As we have mentioned before, we are patient investors in an asset class that is fundamentally long-term in nature. While we largely discount or ignore the noise that is inherent in today’s markets, we do pay attention to specific events that could signal a macro shift in economic conditions – situations that could take years to play out and thus give rise to both investment opportunities as well as sectors to be wary of.

One such shift has been the continued erosion of oil prices. Reasons for the drop are many, including the shale revolution in the US, and the potential lifting of sanctions against Iran. However, a major catalyst appears to be the ongoing slowdown in the growth of the Chinese economy. While lower oil prices generally tend to be positive for most economies, particularly those that are not commodity-driven, the impact of slowing growth rates in the world’s second-largest economy will likely be felt across many sectors and over an extended period of time.
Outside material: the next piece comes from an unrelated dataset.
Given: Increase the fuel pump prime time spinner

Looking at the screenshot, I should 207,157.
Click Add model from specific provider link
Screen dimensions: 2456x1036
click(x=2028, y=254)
China is going through a well-documented transition. There is new political leadership, there seems to be a focus on tamping down large-scale corruption at the higher levels of government and the state-owned enterprises, and the consumption economy is starting to emerge. However, there are still a number of major issues to be confronted – there has been significant over-investment in infrastructure and capital-intensive industries, the financial system is still largely driven from the top rather than letting market conditions dictate the allocation of resources, significant environmental pollution, weak enforcement of intellectual property rights – we could go on.

Dilip had the opportunity to visit Beijing earlier this month on a short and relatively packed business trip. Some observations, and like all such notes, please treat them as anecdotes:

  • The weather cooperated to such an extent that the entire week was clear – blue skies, you could see mountains in the distance, no visibility issues. And nobody was walking around with face masks.
  • Beijing is a fully-developed city on par with any other western metropolis, or Singapore or Hong Kong. It has the requisite glass-and-steel buildings, transportation infrastructure, neon (though in Chinese characters), etc. The roads, sidewalks, airport, etc. all appeared fairly new and were well-maintained.
  • Traffic was largely well-behaved, though the roads were packed from early morning to late at night. Perhaps it’s different in the other Chinese cities and it’s certainly different in other Asian countries (India, for example).
  • English is not widely spoken or understood but is more common among the younger generation and the business community.
  • While social media is widely used, they are all Chinese equivalents – Baidu, Weibo, WeChat, etc. Google and its related properties are largely blocked in the country.
  • The size and scale of the country becomes more apparent when you are in business meetings – for example, we had 3 participants from our side in one meeting while our counterparts brought over 20. And it was clear that they intended to deploy significantly more resources when it came to executing on the objectives.
  • When motivated, they’re able to move fast. One of our colleagues is an advisor to a large state-owned enterprise, and he mentioned a recent project that he was a part of where the company spent over $200M – it took barely two weeks from the initial concept, getting approvals, and having equipment be deployed. And this was for a project that was not considered strategic.
  • There’s a general push to climb up the value chain. Low-cost, high-volume manufacturing is no longer the primary goal – in fact, there’s now movement away from China to places like Vietnam and elsewhere for such activities. Across the board, there’s great interest in partnering to acquire technology, companies, and other capabilities such that China is able to design and build innovative products, or at least be on par with other global players. This may well be the eventual solution to the ongoing IP issues – when they realize they have as much to lose by not enforcing their own laws.
  • The Chinese stock market triggered the circuit breaker on the low end on successive days during the visit. It was hard to tell if people cared. Either the capital markets are still an isolated part of people’s lives or we were tuned to the wrong TV channel.